Stored data
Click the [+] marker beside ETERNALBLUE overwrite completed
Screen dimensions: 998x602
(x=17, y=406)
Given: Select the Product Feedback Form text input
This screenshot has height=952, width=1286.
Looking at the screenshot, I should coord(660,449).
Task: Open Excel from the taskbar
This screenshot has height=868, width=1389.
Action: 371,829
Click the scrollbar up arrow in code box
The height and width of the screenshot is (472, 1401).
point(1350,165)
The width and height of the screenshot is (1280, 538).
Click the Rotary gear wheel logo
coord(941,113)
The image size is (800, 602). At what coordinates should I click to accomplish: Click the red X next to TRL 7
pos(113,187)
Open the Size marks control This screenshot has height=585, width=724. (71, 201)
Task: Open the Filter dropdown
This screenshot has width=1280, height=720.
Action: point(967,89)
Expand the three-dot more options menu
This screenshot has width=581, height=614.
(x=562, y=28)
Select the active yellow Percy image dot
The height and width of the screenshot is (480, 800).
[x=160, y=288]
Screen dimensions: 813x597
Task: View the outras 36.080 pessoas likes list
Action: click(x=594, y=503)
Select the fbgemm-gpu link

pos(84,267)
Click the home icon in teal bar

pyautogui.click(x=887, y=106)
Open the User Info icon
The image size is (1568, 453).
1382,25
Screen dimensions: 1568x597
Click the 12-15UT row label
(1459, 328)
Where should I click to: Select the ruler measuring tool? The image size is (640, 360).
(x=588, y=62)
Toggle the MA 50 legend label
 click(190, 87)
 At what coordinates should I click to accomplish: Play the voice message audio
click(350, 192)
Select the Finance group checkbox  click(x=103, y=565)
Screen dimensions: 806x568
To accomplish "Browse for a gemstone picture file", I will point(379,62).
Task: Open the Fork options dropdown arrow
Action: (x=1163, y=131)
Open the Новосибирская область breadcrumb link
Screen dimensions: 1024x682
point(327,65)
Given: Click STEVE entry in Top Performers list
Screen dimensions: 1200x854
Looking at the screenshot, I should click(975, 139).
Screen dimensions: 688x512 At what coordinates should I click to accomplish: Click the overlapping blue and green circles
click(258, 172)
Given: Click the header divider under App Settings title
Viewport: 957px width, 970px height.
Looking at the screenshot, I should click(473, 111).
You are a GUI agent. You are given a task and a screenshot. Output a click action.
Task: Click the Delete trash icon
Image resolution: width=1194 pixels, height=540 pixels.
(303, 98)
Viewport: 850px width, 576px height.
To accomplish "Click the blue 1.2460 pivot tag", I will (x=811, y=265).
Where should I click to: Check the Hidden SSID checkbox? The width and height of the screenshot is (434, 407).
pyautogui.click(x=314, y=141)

YOUR GOAL => Set down every entry once more, exactly as it was written above.

EXERCISE SOLUTION =>
Click the [+] marker beside ETERNALBLUE overwrite completed
Screen dimensions: 998x602
(x=17, y=406)
Given: Select the Product Feedback Form text input
This screenshot has height=952, width=1286.
Looking at the screenshot, I should coord(660,449).
Task: Open Excel from the taskbar
This screenshot has height=868, width=1389.
Action: 371,829
Click the scrollbar up arrow in code box
The height and width of the screenshot is (472, 1401).
point(1350,165)
The width and height of the screenshot is (1280, 538).
Click the Rotary gear wheel logo
coord(941,113)
The image size is (800, 602). At what coordinates should I click to accomplish: Click the red X next to TRL 7
pos(113,187)
Open the Size marks control This screenshot has height=585, width=724. (71, 201)
Task: Open the Filter dropdown
This screenshot has width=1280, height=720.
Action: point(967,89)
Expand the three-dot more options menu
This screenshot has width=581, height=614.
(x=562, y=28)
Select the active yellow Percy image dot
The height and width of the screenshot is (480, 800).
[x=160, y=288]
Screen dimensions: 813x597
Task: View the outras 36.080 pessoas likes list
Action: click(x=594, y=503)
Select the fbgemm-gpu link

pos(84,267)
Click the home icon in teal bar

pyautogui.click(x=887, y=106)
Open the User Info icon
The image size is (1568, 453).
1382,25
Screen dimensions: 1568x597
Click the 12-15UT row label
(1459, 328)
Where should I click to: Select the ruler measuring tool? The image size is (640, 360).
(x=588, y=62)
Toggle the MA 50 legend label
 click(190, 87)
 At what coordinates should I click to accomplish: Play the voice message audio
click(350, 192)
Select the Finance group checkbox  click(x=103, y=565)
Screen dimensions: 806x568
To accomplish "Browse for a gemstone picture file", I will point(379,62).
Task: Open the Fork options dropdown arrow
Action: (x=1163, y=131)
Open the Новосибирская область breadcrumb link
Screen dimensions: 1024x682
point(327,65)
Given: Click STEVE entry in Top Performers list
Screen dimensions: 1200x854
Looking at the screenshot, I should click(975, 139).
Screen dimensions: 688x512 At what coordinates should I click to accomplish: Click the overlapping blue and green circles
click(258, 172)
Given: Click the header divider under App Settings title
Viewport: 957px width, 970px height.
Looking at the screenshot, I should click(473, 111).
You are a GUI agent. You are given a task and a screenshot. Output a click action.
Task: Click the Delete trash icon
Image resolution: width=1194 pixels, height=540 pixels.
(303, 98)
Viewport: 850px width, 576px height.
To accomplish "Click the blue 1.2460 pivot tag", I will (x=811, y=265).
Where should I click to: Check the Hidden SSID checkbox? The width and height of the screenshot is (434, 407).
pyautogui.click(x=314, y=141)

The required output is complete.